The playgrounds of today do not look like the playgrounds that I played on, when I ran around with my jacket unzipped and in blissful ignorance of the fact that I would one day have more conversations with Time Warner Cable than with my parents. Gone are the monkey bars, the jungle gyms, the pieces of metal welded together in the shape of something that was at the same time a slide and a medieval torture device. No longer can children test their courage and their parents’ coronary strength by climbing to the summit of iron structures, where one slip would send a child pinballing down to an unforgiving concrete surface in an indifferent universe.
Playgrounds today are made of single pieces of plastic, their summits so low that children can eat on them without having to sit on telephone books—not that there are any telephone books left to sit on. The concrete ground has been supplanted by rubber foam, and the swings are allowed a maximum swing of five degrees in either direction, and even that much requires clearance from air traffic control.
Look hard and you will see the city of wood and metal that once was there. See the tiered wooden maze with splinters and exposed nails. Run your hand over the rubber ground, and you will feel the sea of pebbles that once washed over Velcro sneakers, and drove little rocks into the soles of little feet as those feet dropped from the monkey bars. Sniff the air, and you will smell the charred pieces of wood that littered the playground, with which the children would draw pictures of bison and of teachers they despised, just like their ancestors did on cave walls some 40,000 years ago.
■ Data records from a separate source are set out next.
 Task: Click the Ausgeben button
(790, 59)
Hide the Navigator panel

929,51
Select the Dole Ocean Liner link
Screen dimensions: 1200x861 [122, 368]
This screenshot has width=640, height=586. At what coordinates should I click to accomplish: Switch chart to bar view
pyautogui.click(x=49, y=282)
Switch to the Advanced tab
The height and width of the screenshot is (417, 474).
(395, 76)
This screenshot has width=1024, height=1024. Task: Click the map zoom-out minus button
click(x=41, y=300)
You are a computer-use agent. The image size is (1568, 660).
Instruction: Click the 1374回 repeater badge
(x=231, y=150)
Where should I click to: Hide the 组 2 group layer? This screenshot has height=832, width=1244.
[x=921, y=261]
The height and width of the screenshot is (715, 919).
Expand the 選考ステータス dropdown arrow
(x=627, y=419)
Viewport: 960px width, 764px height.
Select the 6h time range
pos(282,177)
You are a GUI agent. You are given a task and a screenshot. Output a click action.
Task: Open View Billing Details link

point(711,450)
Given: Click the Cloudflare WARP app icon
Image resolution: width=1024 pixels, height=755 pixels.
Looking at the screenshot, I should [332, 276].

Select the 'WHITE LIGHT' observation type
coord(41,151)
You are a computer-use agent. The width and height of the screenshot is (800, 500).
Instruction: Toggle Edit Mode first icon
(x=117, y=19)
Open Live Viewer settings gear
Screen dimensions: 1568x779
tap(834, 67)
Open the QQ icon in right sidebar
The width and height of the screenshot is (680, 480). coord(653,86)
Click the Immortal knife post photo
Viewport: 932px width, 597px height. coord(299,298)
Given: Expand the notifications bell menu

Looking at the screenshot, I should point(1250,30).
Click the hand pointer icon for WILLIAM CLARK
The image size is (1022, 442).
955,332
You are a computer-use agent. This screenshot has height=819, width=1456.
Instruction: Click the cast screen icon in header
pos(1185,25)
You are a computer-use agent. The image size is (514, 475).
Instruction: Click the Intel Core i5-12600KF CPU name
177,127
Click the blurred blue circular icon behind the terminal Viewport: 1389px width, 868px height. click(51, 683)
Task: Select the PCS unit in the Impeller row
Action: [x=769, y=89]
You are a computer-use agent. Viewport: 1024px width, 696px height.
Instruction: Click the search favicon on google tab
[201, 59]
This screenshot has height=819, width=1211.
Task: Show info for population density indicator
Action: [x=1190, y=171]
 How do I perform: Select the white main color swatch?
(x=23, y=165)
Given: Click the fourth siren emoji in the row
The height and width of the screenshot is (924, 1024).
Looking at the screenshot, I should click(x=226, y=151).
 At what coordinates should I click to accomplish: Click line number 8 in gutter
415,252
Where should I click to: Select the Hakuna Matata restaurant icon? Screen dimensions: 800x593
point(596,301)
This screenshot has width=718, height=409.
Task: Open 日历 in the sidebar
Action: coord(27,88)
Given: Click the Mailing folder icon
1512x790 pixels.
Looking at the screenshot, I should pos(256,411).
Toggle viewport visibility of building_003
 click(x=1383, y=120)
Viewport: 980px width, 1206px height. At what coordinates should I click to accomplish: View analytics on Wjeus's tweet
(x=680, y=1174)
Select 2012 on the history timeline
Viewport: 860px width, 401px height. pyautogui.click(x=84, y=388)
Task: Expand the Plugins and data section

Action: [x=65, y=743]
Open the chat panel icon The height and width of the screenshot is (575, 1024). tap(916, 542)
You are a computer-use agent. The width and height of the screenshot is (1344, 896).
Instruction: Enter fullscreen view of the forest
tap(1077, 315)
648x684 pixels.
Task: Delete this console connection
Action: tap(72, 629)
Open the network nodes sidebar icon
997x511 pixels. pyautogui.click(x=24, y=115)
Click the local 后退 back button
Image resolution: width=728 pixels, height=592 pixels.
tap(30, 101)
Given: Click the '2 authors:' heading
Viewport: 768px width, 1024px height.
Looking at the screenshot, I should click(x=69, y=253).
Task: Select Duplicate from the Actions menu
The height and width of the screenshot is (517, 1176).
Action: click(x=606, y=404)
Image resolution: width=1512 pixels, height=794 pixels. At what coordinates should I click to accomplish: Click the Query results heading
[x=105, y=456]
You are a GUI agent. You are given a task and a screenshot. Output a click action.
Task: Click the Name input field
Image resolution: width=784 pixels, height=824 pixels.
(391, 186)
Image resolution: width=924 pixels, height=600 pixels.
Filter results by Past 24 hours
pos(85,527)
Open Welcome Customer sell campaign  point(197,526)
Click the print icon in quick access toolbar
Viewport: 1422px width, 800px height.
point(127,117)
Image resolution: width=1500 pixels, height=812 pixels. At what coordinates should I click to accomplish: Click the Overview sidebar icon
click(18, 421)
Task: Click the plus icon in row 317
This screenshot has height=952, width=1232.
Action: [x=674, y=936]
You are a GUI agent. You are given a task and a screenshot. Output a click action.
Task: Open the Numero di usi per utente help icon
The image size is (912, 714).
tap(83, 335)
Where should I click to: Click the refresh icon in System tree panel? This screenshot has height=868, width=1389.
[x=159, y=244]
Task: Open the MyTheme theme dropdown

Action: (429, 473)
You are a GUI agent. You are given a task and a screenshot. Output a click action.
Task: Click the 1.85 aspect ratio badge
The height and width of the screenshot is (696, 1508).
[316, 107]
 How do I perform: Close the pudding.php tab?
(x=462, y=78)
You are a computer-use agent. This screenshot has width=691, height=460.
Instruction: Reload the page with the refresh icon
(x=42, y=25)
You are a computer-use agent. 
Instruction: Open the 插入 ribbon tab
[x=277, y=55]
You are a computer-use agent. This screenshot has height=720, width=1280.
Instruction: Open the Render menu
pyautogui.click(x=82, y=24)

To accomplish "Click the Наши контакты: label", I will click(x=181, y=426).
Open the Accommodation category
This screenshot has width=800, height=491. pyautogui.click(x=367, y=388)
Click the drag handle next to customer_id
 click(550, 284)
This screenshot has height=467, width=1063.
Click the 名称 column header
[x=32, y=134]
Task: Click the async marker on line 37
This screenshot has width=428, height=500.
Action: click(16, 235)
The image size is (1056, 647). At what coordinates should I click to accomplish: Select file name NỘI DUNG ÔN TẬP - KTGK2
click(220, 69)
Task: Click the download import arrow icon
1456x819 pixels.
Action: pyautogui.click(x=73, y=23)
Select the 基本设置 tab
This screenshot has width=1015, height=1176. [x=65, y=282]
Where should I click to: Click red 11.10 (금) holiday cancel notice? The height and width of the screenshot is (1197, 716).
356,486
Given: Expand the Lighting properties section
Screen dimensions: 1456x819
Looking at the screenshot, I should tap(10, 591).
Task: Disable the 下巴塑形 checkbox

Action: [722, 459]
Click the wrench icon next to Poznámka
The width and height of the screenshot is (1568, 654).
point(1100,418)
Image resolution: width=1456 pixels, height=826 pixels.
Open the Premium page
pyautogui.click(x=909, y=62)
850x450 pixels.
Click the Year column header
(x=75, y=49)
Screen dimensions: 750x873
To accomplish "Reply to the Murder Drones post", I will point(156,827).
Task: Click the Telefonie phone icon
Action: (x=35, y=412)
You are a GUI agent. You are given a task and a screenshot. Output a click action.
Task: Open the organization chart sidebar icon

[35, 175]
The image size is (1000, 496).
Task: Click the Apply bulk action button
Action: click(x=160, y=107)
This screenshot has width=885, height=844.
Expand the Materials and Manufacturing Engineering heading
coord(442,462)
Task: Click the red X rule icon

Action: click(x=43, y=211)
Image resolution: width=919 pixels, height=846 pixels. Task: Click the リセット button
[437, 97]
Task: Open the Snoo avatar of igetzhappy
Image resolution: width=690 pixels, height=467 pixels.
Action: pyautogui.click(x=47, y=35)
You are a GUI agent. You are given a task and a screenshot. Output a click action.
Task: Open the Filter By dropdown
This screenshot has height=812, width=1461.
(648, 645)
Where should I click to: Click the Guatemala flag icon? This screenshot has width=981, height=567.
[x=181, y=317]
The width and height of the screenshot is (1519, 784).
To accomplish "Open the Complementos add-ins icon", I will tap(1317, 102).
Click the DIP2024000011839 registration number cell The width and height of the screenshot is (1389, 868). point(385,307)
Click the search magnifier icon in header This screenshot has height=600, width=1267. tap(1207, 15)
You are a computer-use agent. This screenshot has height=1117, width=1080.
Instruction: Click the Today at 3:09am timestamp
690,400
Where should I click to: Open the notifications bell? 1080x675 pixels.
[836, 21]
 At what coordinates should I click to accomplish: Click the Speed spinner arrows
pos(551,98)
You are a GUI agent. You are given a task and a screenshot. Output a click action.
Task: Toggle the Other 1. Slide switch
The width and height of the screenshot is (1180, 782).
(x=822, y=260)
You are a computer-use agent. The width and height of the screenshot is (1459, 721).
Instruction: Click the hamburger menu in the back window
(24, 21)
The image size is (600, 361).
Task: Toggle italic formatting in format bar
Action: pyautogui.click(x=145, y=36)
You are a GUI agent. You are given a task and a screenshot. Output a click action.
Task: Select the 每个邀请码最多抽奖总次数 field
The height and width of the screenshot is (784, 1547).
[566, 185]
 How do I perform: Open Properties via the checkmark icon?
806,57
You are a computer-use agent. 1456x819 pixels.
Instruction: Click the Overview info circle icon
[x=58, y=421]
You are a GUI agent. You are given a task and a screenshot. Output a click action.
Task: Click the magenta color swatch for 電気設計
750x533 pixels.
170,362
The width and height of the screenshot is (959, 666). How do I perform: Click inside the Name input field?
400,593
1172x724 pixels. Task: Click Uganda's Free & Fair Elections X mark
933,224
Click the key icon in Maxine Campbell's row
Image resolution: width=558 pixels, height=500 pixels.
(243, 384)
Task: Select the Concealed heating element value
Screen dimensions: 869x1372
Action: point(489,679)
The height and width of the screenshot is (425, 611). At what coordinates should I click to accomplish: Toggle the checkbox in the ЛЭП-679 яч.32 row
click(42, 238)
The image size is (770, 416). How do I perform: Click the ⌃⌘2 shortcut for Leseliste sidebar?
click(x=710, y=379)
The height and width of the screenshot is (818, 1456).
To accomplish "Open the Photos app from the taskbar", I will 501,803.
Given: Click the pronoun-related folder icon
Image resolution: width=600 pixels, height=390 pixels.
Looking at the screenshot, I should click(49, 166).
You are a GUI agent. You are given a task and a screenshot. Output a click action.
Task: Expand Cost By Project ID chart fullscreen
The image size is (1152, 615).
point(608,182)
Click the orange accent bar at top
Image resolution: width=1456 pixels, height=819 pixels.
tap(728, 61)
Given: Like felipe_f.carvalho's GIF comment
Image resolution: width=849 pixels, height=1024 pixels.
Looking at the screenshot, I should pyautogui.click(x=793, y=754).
And along the perimeter of the southeastern quadrant lay a line of giant rubber tires, each one the width of three children, or one and a half of the children we have today. The tires had been implanted into the pebbled earth on their sides, forming a tunnel that the children could crawl through, and catch their Champion sweatshirts and scratch their rosy cheeks on the wires that protruded from the tires as a testament to the thousands of miles that those tires had traveled before being retired to the playground where they could bring joy to all children.
Crawl through that tunnel of tires. You are led to a three-story rusty metal cylinder in the shape of rocket. Children climb up to the top of it with only cold metal rungs to keep them from falling to death or paralysis. At the top of the rocket there is the opening to another tunnel. This tunnel is horizontal and is made of the same wooden planks as the charred and splintery maze. In that tunnel three stories above the world, a boy can meditate on what it means to be young, and dream of one day having a television in his room.
Listen! Hear the cries of a child who slipped off a giant metal sea horse placed on a spring. The child split his lip when he hit the pebbles, and he leaves a trail of blood as he is led to the nurse’s office. The other children observe a moment of silence out of respect for their fallen comrade, and after that moment go back to their wanton cruelty.
Here, in this playground whose spirit will not leave, is where blood was spilled and teeth were lost, knees scraped and ankles sprained, skin pierced and lockjaw contracted. And where heroes were born.